Spotlight spoils data scientists' party at Oscars
Data scientists at Principa who attempted to foretell the winners of the Oscars using predictive analytics have missed one of their calculations.
Two weeks ago, the data scientists said the Best Picture award would be taken by 2015 American survival western thriller - The Revenant. However, during the 88th Academy Awards ceremony held yesterday, this was not the case as The Revenant was edged out by biographical crime drama Spotlight.
Nonetheless, the data scientists got three of their predictions spot on. They rightly predicted the Best Actor award would go to Leonardo DiCaprio, Best Actress would be won by Brie Larson, and the Best Director award to be taken by Alejandro Gonz'alez I~n'arritu.
The Oscars are an annual American awards ceremony hosted by the Academy of Motion Picture Arts and Sciences to recognise excellence in cinematic achievements in the film industry as assessed by the academy's voting membership.
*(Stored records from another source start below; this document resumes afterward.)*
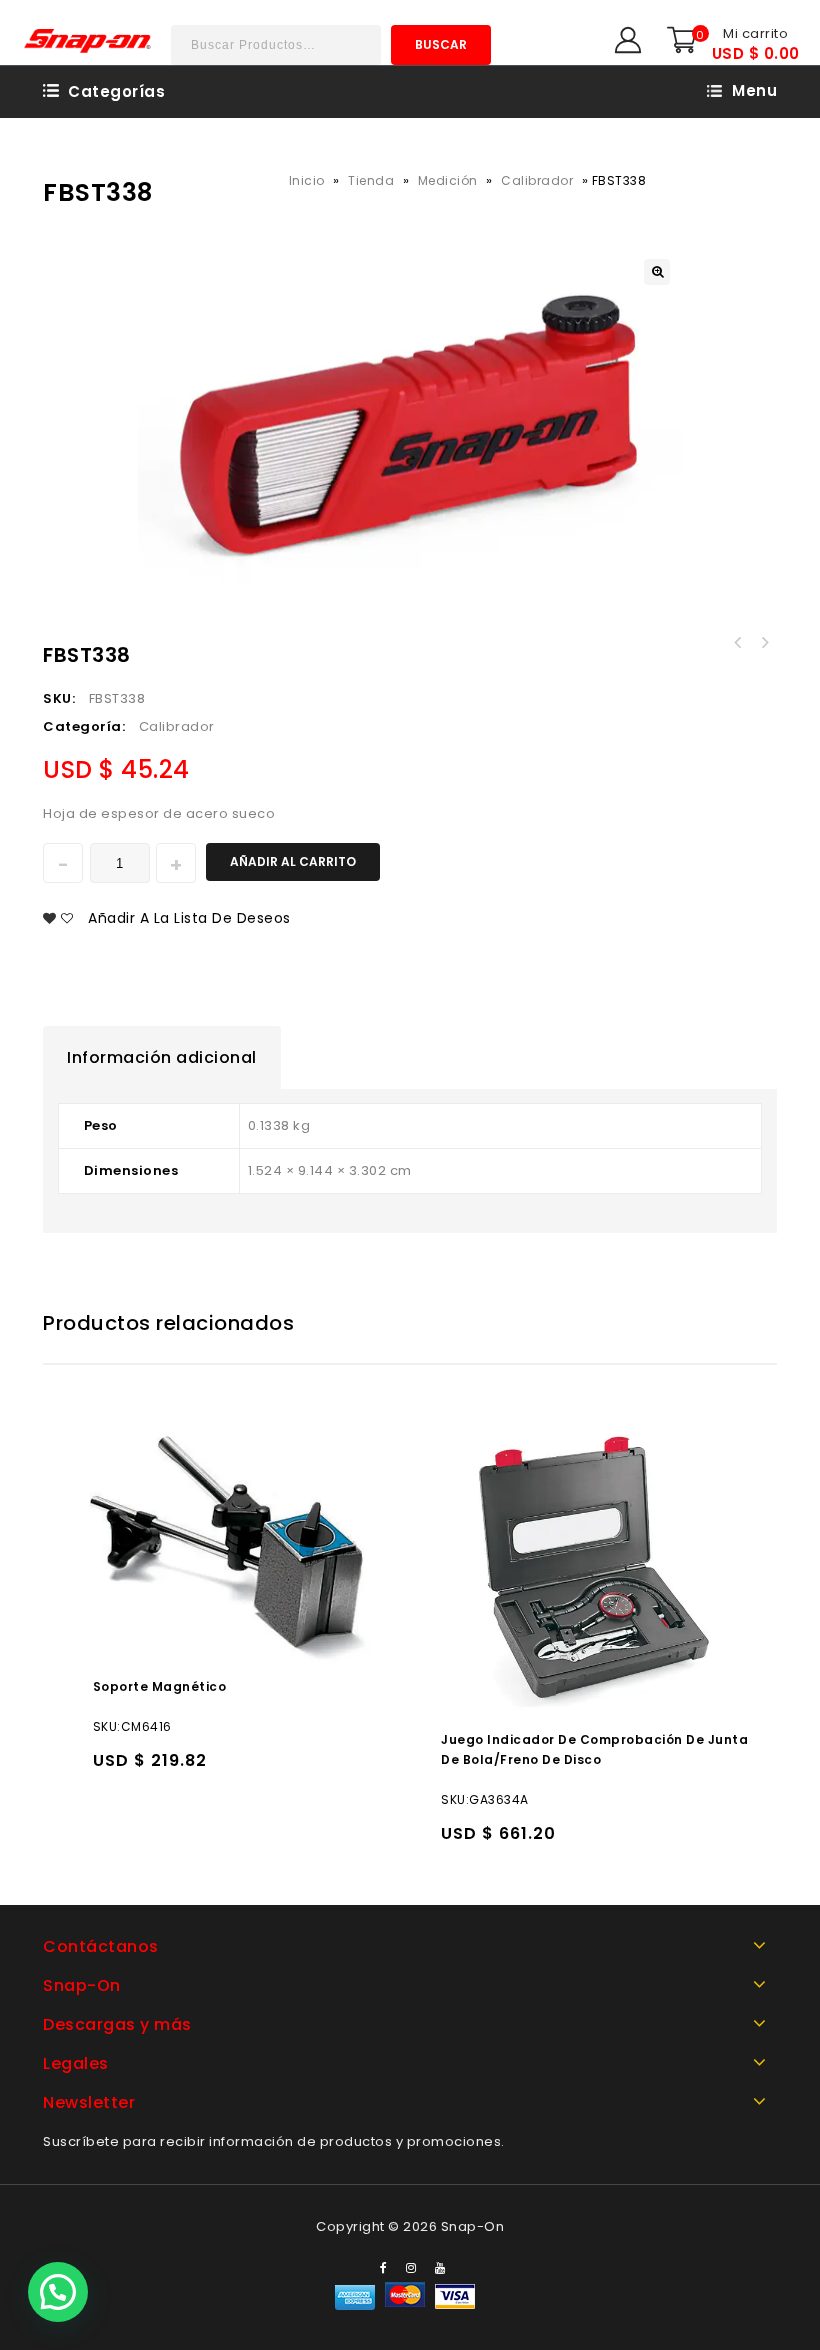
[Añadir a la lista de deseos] (151, 1769)
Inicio (307, 180)
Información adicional (162, 1057)
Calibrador (537, 180)
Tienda (371, 180)
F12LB (764, 643)
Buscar (441, 44)
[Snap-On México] (88, 40)
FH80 (738, 643)
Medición (448, 180)
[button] (58, 2292)
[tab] (162, 1058)
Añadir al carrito (293, 861)
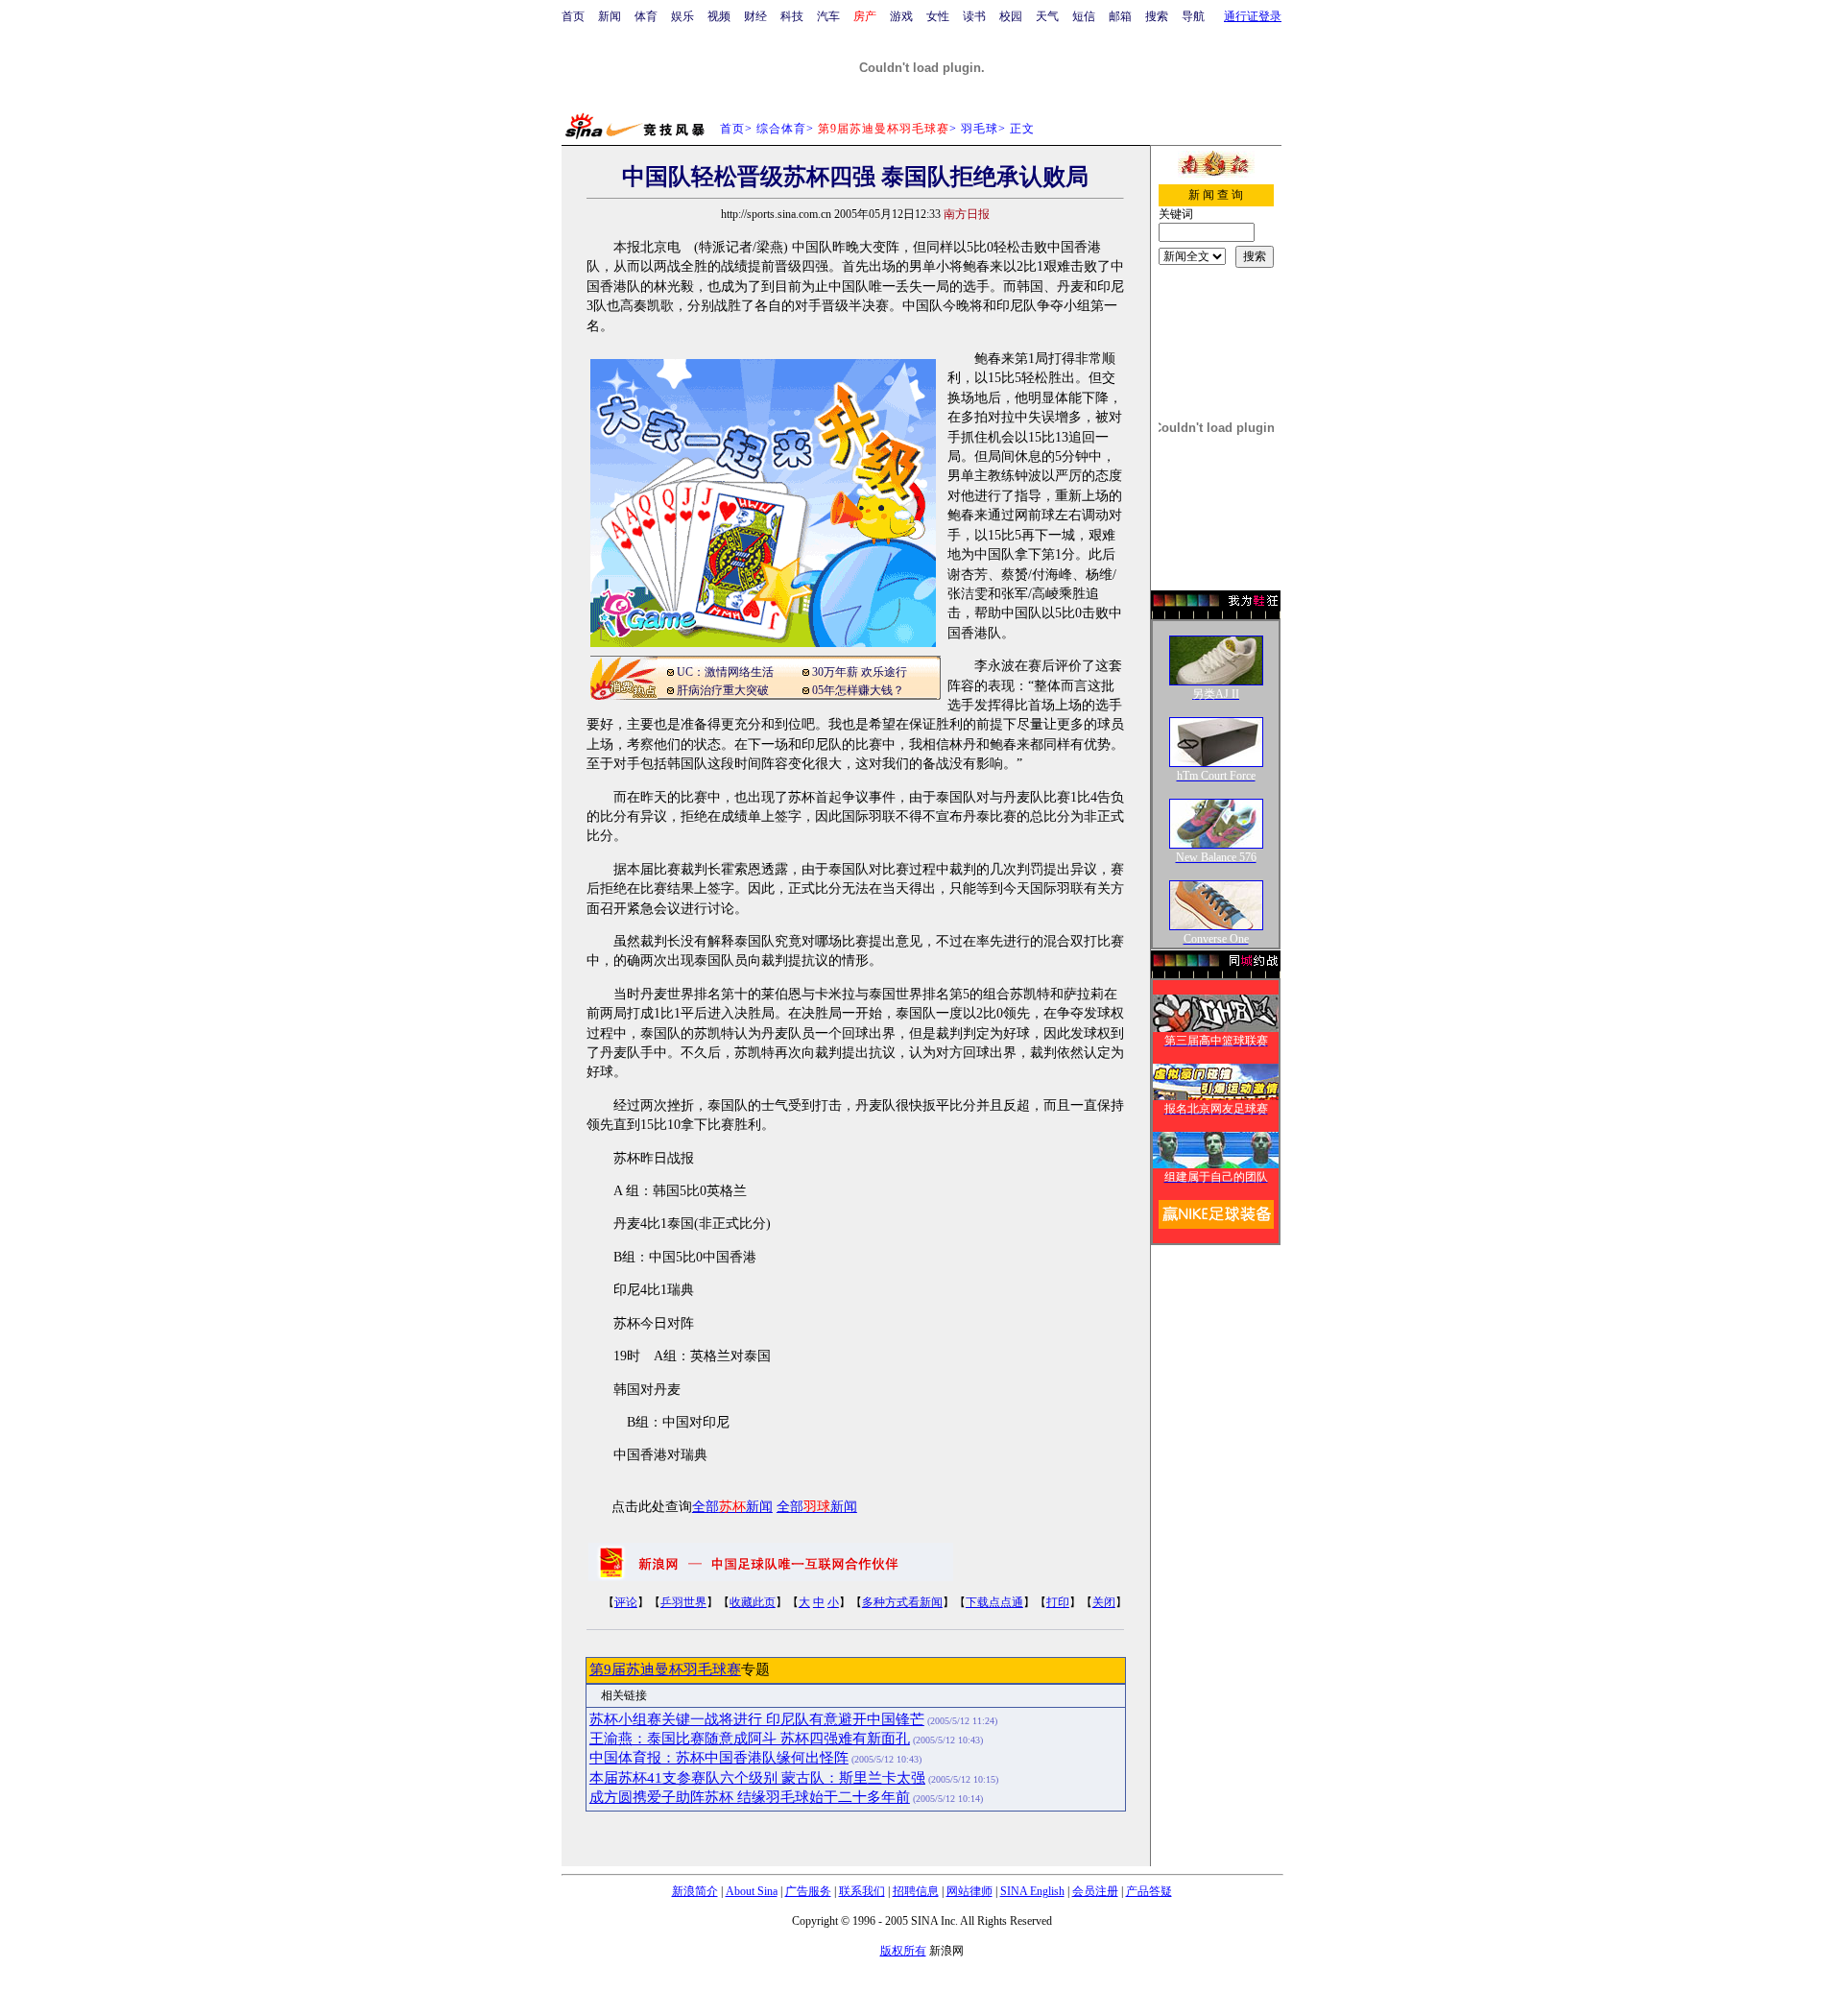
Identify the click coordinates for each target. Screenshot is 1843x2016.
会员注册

Principa uses a combination of statistical packages like SAS, R and Excel to make such predictions.
"We correctly predicted Leonardo DiCaprio for Best Actor, Brie Larson for Best Actress, and I~n'arritu for Best Director," says Thomas Maydon, head of data analytics at Principa.
"However, Best Picture was a different story. Our models indicated that Spotlight and The Revenant had an almost equal probability of winning - there was less than 1% difference in probability. It was a virtual coin-toss. We went with The Revenant and in the end Spotlight took the honours for Best Picture. So we got three out of four correct," he points out.
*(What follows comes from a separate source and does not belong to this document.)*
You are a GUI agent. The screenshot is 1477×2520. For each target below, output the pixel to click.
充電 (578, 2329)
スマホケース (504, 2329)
Maydon notes the contest was very close and Principa saw that in the lead-up to the Oscars with each of the top three films - The Revenant, Spotlight and The Big Short - potentially winning key awards.
According to Maydon, the main challenge was with acquiring the data. "We scoured a variety of data sources to pull the data together, which takes 90% of the time. The remaining 10% is allocated to the actual building of the models.
"We also like to combine quantitative and qualitative data in our models. Quantitative data is data like 'how many Oscars has the director previously won?' or 'what was the age of previous winners?' It's information that's easily expressed as a number. Qualitative data is data like 'how did critics respond to this actor's performance?' These data sets are more tricky to introduce into our models. We used bookie data and recent awards as a proxy for the qualitative data," he explains.